3 So wahr ich lebe, spricht Gott der HERR: Dies Sprichwort soll nicht
mehr unter euch umgehen in Israel.
4 Denn siehe, alle Menschen gehören mir; die Väter gehören mir so gut
wie die Söhne; jeder, der sündigt, soll sterben.
21 Wenn sich aber der
Gottlose bekehrt von allen seinen Sünden, die er getan hat, und hält
alle meine Gesetze und übt Recht und Gerechtigkeit, so soll er am Leben
bleiben und nicht sterben.
22 Es soll an alle seine Übertretungen, die er begangen hat, nicht
gedacht werden, sondern er soll am Leben bleiben um der Gerechtigkeit
willen, die er getan hat.
23 Meinst du, dass ich Gefallen habe am Tode des Gottlosen, spricht Gott
der HERR, und nicht vielmehr daran, dass er sich bekehrt von seinen
Wegen und am Leben bleibt?
24 Und wenn sich der Gerechte abkehrt von seiner Gerechtigkeit und tut
Unrecht und lebt nach allen Gräueln, die der Gottlose tut, sollte der am
Leben bleiben? An alle seine Gerechtigkeit, die er getan hat, soll nicht
gedacht werden, sondern in seiner Übertretung und Sünde, die er getan
hat, soll er sterben.
30 Darum will ich euch richten, ihr vom Hause Israel, einen jeden nach
seinem Weg, spricht Gott der HERR. Kehrt um und kehrt euch ab von allen
euren Übertretungen, damit ihr nicht durch sie in Schuld fallt.

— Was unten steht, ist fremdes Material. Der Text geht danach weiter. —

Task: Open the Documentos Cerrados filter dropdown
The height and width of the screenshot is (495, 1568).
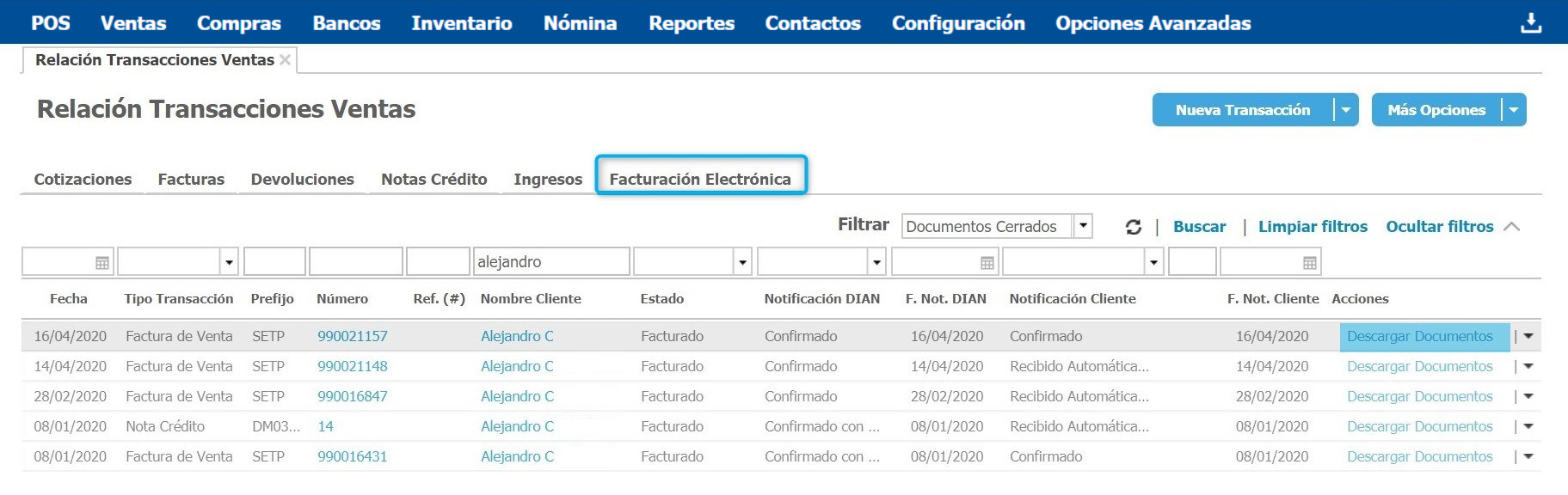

31 Werft von euch alle eure Übertretungen, die ihr begangen habt, und
macht euch ein neues Herz und einen neuen Geist. Denn warum wollt ihr
sterben, ihr vom Haus Israel?
32 Denn ich habe kein Gefallen am Tod des Sterbenden, spricht Gott der
HERR. Darum bekehrt euch, so werdet ihr leben.